● Questions
#1 Reproduce the article about Berlusconi verbatim from "He is an 80-year-old" to "in the polls.".
#2 In the article about Berlusconi, condense the paragraph that begins "A series of scandals" into one shorter sentence that keeps its main facts.

*** Excerpted text

He is an 80-year-old convicted criminal whose last government ended with Italy on the brink of bankruptcy — and he may well be kingmaker at the next election within a year.
Mayoral elections on Sunday showed four-time Prime Minister Silvio Berlusconi’s centre-right Forza Italia party remains a force to be reckoned with despite the billionaire media tycoon’s sex scandals and legal troubles.
“Berlusconi sees this as the last challenge of his career,” said Renato Brunetta, a close ally for over 20 years and Forza Italia’s lower house leader.
“He feels he has suffered many injustices and deserves one last shot. Who can deny him that?”
Matteo Renzi, leader of the ruling Democratic Party (PD), and Beppe Grillo’s anti-establishment 5-Star Movement have dominated the national scene in recent years, relegating Forza Italia to a distant third or fourth in the polls.
Yet in the mayoral ballots, Forza Italia and its anti-immigrant Northern League allies trounced the PD and 5-Star in cities all over the country, suggesting they have momentum behind them just as the national vote comes into view.
And crucially, after several failed attempts at electoral reform, Italy looks set to vote next year using proportional representation.
Polls suggest this will lead to a fragmented parliament where no party has the votes to govern alone.
This means Berlusconi, who spent months recovering from open-heart surgery last year, is likely to be a key player both leading up to the election, which must be held by May 2018, and in negotiations to form a government after it.
Forza Italia has 14% of voter support, roughly the same as its Northern League allies and well behind PD and 5-Star which have about 28% each, according to opinion polls.
A series of scandals have undermined Berlusconi’s political career. Under pressure from his parliamentary and international allies, he was forced to quit as prime minister in 2011 as Italy’s borrowing costs soared to unsustainable levels.
He left office amid revelations about erotic parties at his private villa and accusations he paid for sex with an under-aged prostitute.
He was cleared of the sex charges but he is still on trial for allegedly bribing witnesses to testify in his favour.

******
*** Provided records

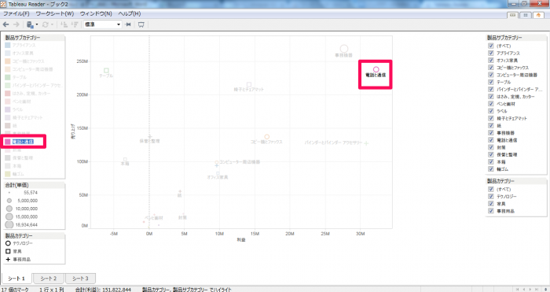This screenshot has width=550, height=292.
Task: Click the forward arrow in the toolbar
Action: [x=17, y=24]
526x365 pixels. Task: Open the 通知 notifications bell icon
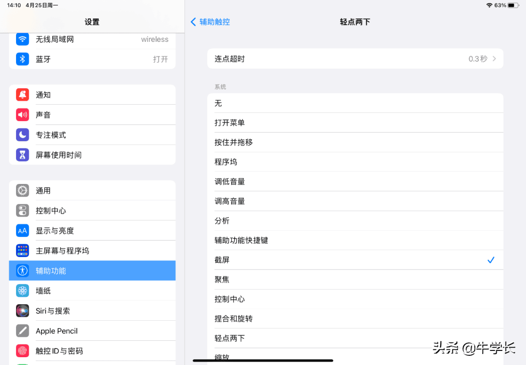tap(22, 95)
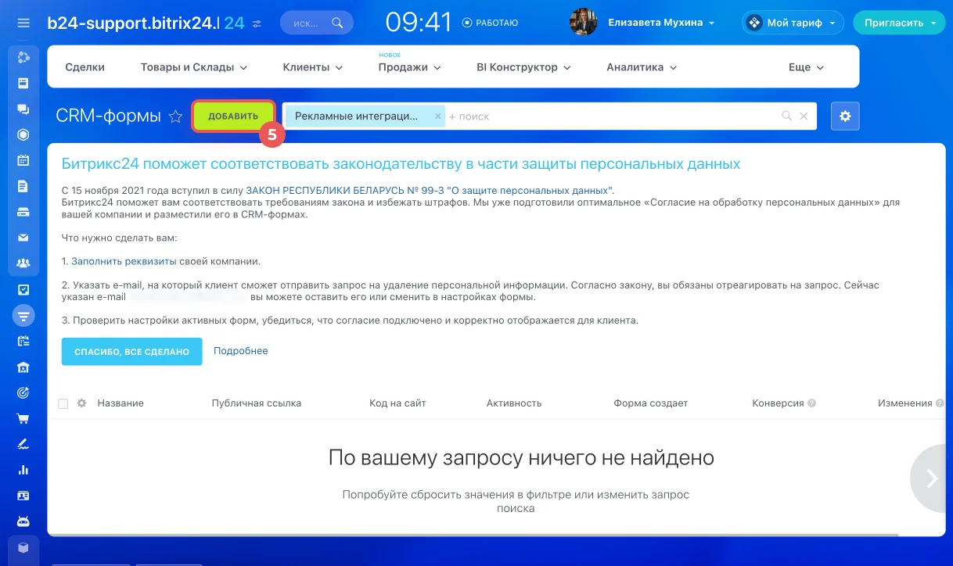Image resolution: width=953 pixels, height=566 pixels.
Task: Click the Заполнить реквизиты link
Action: click(x=124, y=261)
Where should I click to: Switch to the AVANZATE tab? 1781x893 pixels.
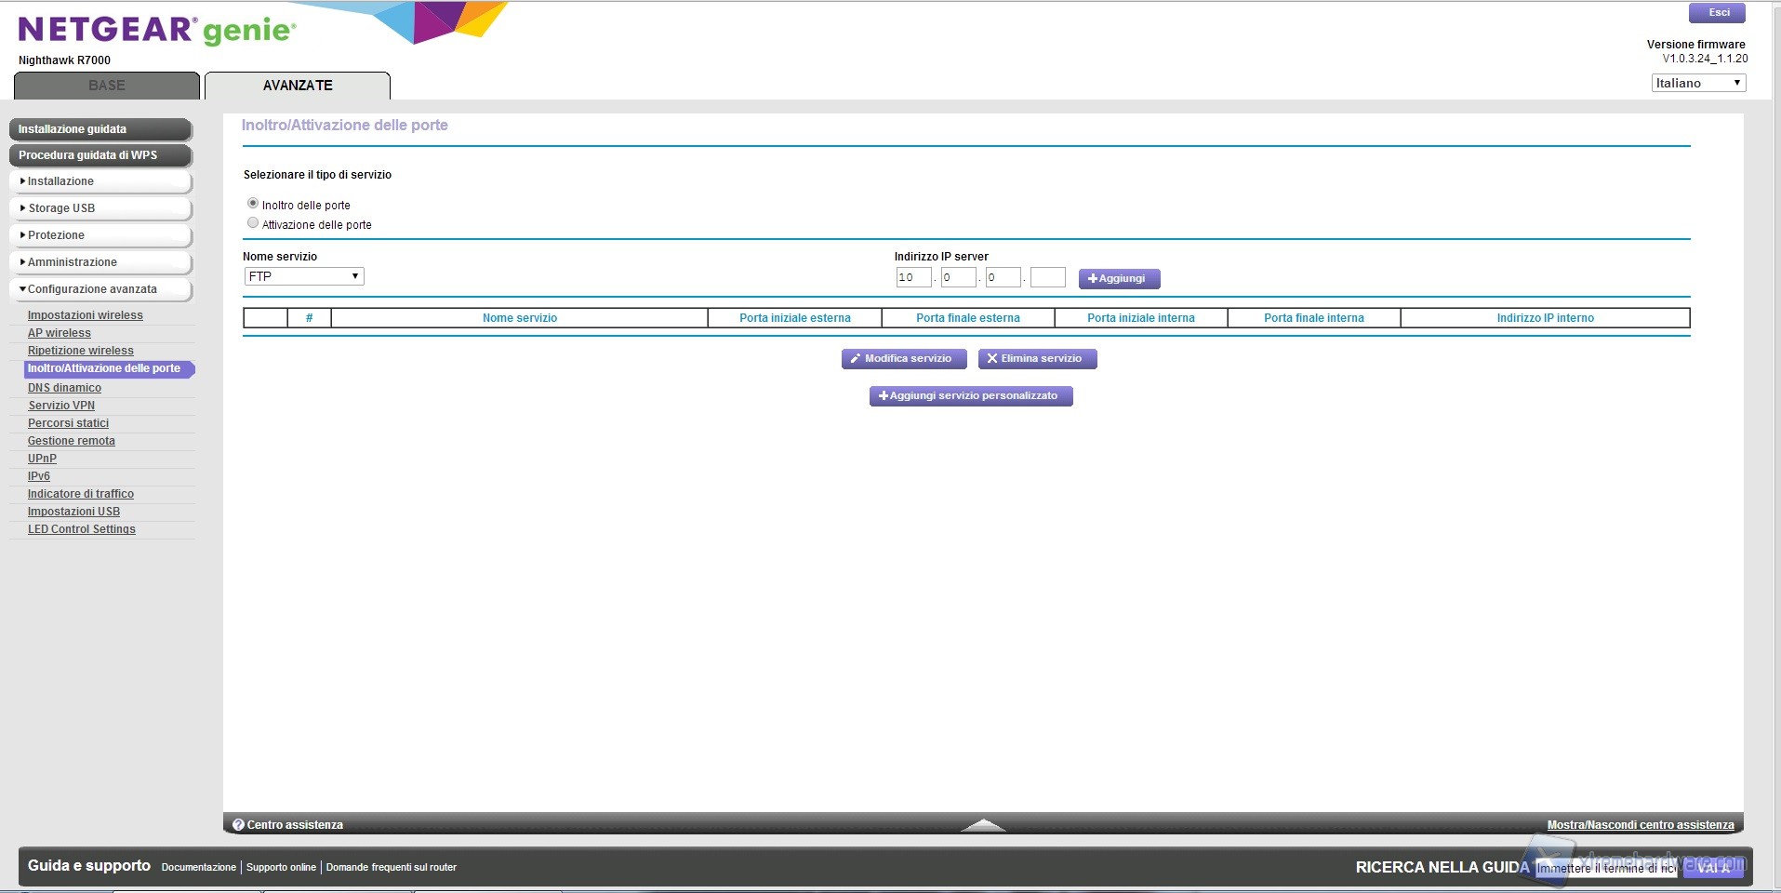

******

● Exercise results
#1
He is an 80-year-old convicted criminal whose last government ended with Italy on the brink of bankruptcy — and he may well be kingmaker at the next election within a year.
Mayoral elections on Sunday showed four-time Prime Minister Silvio Berlusconi’s centre-right Forza Italia party remains a force to be reckoned with despite the billionaire media tycoon’s sex scandals and legal troubles.
“Berlusconi sees this as the last challenge of his career,” said Renato Brunetta, a close ally for over 20 years and Forza Italia’s lower house leader.
“He feels he has suffered many injustices and deserves one last shot. Who can deny him that?”
Matteo Renzi, leader of the ruling Democratic Party (PD), and Beppe Grillo’s anti-establishment 5-Star Movement have dominated the national scene in recent years, relegating Forza Italia to a distant third or fourth in the polls.

#2 Scandals damaged Berlusconi's political career, and in 2011, under pressure from his parliamentary and international allies, he had to resign as prime minister as Italy's borrowing costs rose to unsustainable levels.